Apprendre l’histoire des personnes racisées peut contribuer à enrayer le racisme. Le rappeur et historien Webster en est convaincu. «J’ai l’impression que l’histoire peut contribuer à changer nos perceptions de nous-mêmes, à comprendre que l’on a un présent, un passé pluriel et voir comment on peut aller vers un futur commun», philosophe-t-il joliment autour d’une tasse de café, dans une brûlerie de Québec.

Né d’un père sénégalais et d’une mère québécoise, Aly Ndiaye, de son vrai nom, a grandi à quelques pas du banc choisi pour l’entrevue, dans le quartier Limoilou.

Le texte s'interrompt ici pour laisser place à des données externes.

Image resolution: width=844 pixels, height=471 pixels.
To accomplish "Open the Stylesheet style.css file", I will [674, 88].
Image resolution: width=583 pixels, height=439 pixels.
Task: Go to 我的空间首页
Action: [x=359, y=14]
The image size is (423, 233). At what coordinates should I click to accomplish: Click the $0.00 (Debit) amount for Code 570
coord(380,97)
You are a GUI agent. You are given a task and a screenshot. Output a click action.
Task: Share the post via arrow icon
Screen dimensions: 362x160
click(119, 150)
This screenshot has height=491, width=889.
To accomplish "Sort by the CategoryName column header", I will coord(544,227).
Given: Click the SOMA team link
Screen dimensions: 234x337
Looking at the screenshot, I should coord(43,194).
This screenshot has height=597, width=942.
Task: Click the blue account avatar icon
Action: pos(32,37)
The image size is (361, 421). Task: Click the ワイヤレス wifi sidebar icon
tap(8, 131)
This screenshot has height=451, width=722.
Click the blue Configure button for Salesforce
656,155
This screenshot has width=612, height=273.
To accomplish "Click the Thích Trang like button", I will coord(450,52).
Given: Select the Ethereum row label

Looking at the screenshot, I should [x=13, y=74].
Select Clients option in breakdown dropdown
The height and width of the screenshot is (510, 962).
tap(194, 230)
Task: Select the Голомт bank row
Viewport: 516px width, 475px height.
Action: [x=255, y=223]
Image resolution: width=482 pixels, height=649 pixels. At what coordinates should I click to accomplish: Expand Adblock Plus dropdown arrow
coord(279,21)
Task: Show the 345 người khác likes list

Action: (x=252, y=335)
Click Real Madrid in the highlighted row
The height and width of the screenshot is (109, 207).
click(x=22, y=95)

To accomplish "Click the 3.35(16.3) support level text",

Ayant toujours été passionné d’histoire, il explique avoir longtemps cherché sa place dans l’histoire du Québec qu’il a apprise à l’école: une vision très eurocentrée. «Je sais qu’il y a beaucoup de jeunes,  qu’ils soient métissés ou pas, qu’ils soient nés ici ou pas, mais qui ont passé la majorité de leur vie ici, qui ne vont pas nécessairement se sentir québécois de par l’image qui leur est renvoyée», assure-t-il. «Pour moi, ce travail en histoire permet de développer un sentiment d’appartenance plus fort à cette société et à cette identité québécoise plurielle». Ainsi, il espère qu’on pourra arrêter de définir « le Québécois « comme étant seulement canadien-français, catholique et blanc.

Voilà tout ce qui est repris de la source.